DESCRIPTION OF THE TASK → Below are the records; count the lines in which "will" occurs and report only that number.

------ SOURCE RECORDS ------

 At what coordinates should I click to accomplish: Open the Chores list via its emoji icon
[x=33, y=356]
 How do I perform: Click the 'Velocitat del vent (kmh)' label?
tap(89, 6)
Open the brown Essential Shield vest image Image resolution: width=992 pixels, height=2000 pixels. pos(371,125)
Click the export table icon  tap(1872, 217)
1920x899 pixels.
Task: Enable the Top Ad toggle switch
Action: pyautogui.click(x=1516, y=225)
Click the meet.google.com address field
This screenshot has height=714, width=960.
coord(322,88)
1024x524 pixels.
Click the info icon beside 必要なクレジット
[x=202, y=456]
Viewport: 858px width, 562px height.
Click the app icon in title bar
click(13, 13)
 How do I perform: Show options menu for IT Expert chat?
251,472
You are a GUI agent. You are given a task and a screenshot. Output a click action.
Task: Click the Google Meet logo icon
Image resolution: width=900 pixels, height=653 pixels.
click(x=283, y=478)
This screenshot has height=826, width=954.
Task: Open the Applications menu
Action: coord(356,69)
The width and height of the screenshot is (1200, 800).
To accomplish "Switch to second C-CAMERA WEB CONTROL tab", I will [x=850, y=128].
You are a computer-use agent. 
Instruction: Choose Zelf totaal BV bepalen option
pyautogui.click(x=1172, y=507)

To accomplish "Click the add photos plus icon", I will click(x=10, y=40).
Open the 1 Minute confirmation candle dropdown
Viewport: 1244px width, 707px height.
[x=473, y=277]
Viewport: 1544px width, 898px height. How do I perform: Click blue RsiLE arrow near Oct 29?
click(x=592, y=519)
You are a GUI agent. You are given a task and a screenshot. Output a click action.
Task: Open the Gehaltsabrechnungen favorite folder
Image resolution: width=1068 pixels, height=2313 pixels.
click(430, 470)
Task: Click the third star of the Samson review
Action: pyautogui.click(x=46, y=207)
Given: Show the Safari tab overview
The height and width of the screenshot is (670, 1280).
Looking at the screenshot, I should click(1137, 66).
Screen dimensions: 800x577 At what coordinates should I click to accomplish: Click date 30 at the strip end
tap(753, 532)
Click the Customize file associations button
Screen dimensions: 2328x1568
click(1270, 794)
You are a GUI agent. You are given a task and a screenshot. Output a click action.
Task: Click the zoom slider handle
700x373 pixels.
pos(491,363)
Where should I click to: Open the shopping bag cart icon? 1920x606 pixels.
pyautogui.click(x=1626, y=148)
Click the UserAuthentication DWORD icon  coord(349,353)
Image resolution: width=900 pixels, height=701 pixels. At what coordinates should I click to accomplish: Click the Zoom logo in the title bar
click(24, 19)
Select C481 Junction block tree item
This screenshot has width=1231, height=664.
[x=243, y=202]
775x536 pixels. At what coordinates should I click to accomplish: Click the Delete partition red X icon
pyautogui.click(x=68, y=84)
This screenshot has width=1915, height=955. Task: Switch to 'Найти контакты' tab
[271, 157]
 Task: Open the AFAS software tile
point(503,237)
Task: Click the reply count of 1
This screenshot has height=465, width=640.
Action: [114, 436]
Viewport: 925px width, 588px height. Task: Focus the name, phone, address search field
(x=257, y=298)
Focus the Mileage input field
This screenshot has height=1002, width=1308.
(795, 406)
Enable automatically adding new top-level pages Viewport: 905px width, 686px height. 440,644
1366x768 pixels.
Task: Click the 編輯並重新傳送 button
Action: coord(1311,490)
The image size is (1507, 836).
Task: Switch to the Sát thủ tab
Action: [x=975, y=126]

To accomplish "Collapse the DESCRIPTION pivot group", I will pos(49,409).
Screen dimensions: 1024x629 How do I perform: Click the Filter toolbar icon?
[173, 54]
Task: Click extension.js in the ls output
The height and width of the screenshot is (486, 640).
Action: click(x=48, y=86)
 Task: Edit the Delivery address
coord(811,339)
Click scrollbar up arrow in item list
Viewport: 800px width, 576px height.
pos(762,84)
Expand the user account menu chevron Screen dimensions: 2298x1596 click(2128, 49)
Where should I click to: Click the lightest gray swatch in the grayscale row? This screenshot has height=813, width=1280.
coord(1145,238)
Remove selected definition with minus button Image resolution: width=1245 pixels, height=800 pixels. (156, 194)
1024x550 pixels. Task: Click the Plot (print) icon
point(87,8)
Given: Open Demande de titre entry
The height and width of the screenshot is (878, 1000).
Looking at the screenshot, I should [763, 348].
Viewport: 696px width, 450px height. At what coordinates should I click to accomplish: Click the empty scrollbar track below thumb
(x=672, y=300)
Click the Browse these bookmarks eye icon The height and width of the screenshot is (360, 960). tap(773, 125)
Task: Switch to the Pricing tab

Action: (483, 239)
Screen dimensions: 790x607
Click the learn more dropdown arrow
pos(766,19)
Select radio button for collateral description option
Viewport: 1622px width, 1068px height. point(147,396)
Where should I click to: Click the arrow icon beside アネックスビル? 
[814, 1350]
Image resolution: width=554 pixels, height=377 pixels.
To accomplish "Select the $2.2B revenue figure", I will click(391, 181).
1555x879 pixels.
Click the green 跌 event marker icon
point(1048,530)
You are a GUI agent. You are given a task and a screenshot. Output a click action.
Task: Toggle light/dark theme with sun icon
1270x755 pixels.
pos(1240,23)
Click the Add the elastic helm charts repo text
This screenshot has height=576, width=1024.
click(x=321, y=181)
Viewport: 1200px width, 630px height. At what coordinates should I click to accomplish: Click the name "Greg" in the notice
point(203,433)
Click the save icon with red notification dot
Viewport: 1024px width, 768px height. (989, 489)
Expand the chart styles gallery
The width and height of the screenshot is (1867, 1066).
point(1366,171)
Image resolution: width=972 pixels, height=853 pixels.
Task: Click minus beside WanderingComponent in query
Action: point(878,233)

------

ANSWER FOR THE TASK → 4